JPAS scores have been very consistent for the past 20 years. Continue to monitor evaluators. Shift next year in Domains IV and V and the Total score based on changes that were found valid and reliable through the pilot in 2013-14.
Pilot had 31 schools total, including schools in other districts that have been using JPAS. 900 teachers were part of the pilot. 86 of those teachers had a second evaluator participate in the interview portion to establish validity and reliability. Scores on Domains IV and V are comparable or slightly better on the pilot than on the original JPAS. Two different statisticians looked at the results and stated the same thing. Past cut scores between levels (highly effective 38.5%, effective 53.9%, minimally effective 5.6%, and not effective 2%) are the same on the pilot as on as the original JPAS, so those will be the cut percentages for the new UETS-based JPAS.
Because the pilot this year was successful and found to be reliable, for 2014-15, all teachers will be using the new UETS-based JPAS. If the school was not a pilot school in 2013-14, that school will be trained at the beginning of school.
The interim is changing. Self-evaluation portion will be done on the interim years, not on full UETS-based JPAS years. PD plan will be two goals, one based on Domain IV or V and one based on one of the UETS. End of year meeting will eventually be to review the student growth and stakeholder input portions, which will be added to JPAS rating from last full JPAS. The reflection portion is for the teacher, but can be discussed with the principal at the final meeting. Principal will decide on a due date.
Domains IV and V allows teachers to choose to document online or on the paper folder. Both formats are laid out in the same way.
Saturday, February 1, 2014
Educator Day on the Hill - January 31
JEA members representing you today include Carol Whittaker at Jordan Ridge, Robert Comstock at Oquirrh Hills, Mallory Record at Sunset Ridge, Patti Zealley at Silver Crest, Jannifer Young at Elk Ridge, Jeanne Yamashita at Elk Ridge, and Mary Smith at Eastlake.
It is also good for you to know that Mike Anderson, Administrator of Schools for Jordan District, was at Capitol Hill today.
Public Education Appropriations Committee is looking at finalizing the base budget. Discussed Utah Schools for the Deaf and Blind and the need to attract qualified teachers for this special population or teachers to be willing to drive from the Wasatch Front to rural areas to service students in need.

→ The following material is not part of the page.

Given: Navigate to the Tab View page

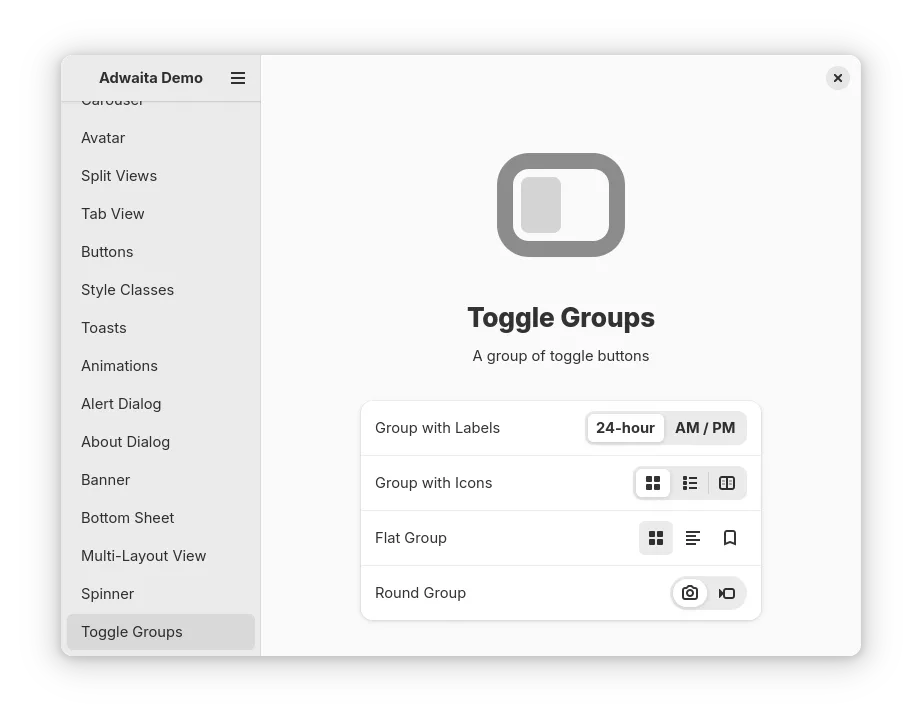Looking at the screenshot, I should [x=113, y=214].
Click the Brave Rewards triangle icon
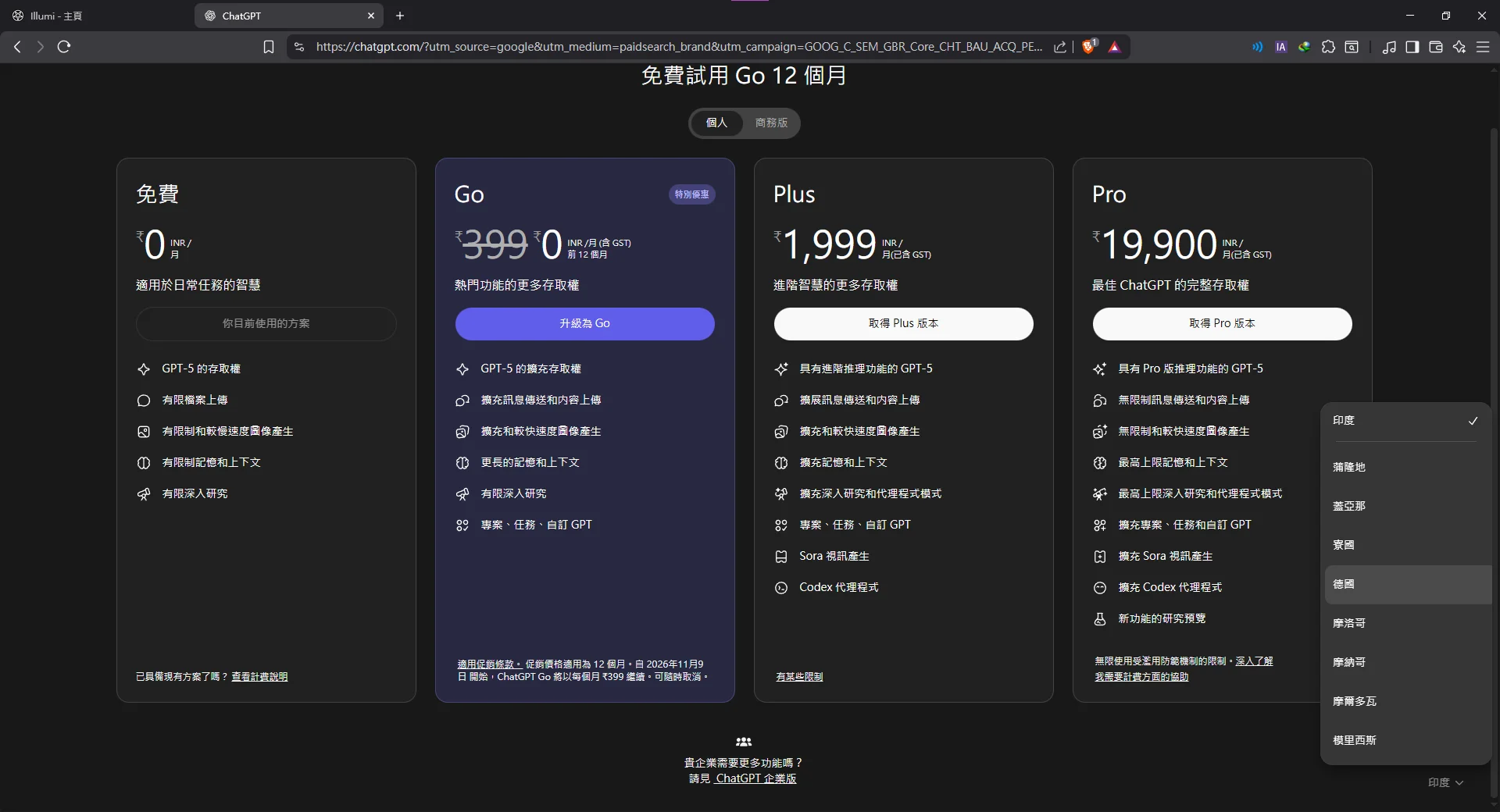 pyautogui.click(x=1115, y=47)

Science outreach program, by Clark Planetarium, Thanksgiving Point, Hawk Watch, Living Planet Aquarium, etc., budget addressed. This provides free entrance for students attending field trips as well as these groups going to schools, especially those outside the Wasatch Front, for science presentations and professional development.
Arts outreach program, by Utah Opera, Ballet West, Ririe-Woodbury Dance, etc., funding addressed. This also provides free entrance for these performances to those attending field trips or these groups doing assemblies at schools. Asking for an increase of $200,000 ongoing and $250,000 one time funds.
Approving base public education budget. His can still be amended until Executive Appropriations Committee meets on Monday evening. Changes can be made throughout the legislative session.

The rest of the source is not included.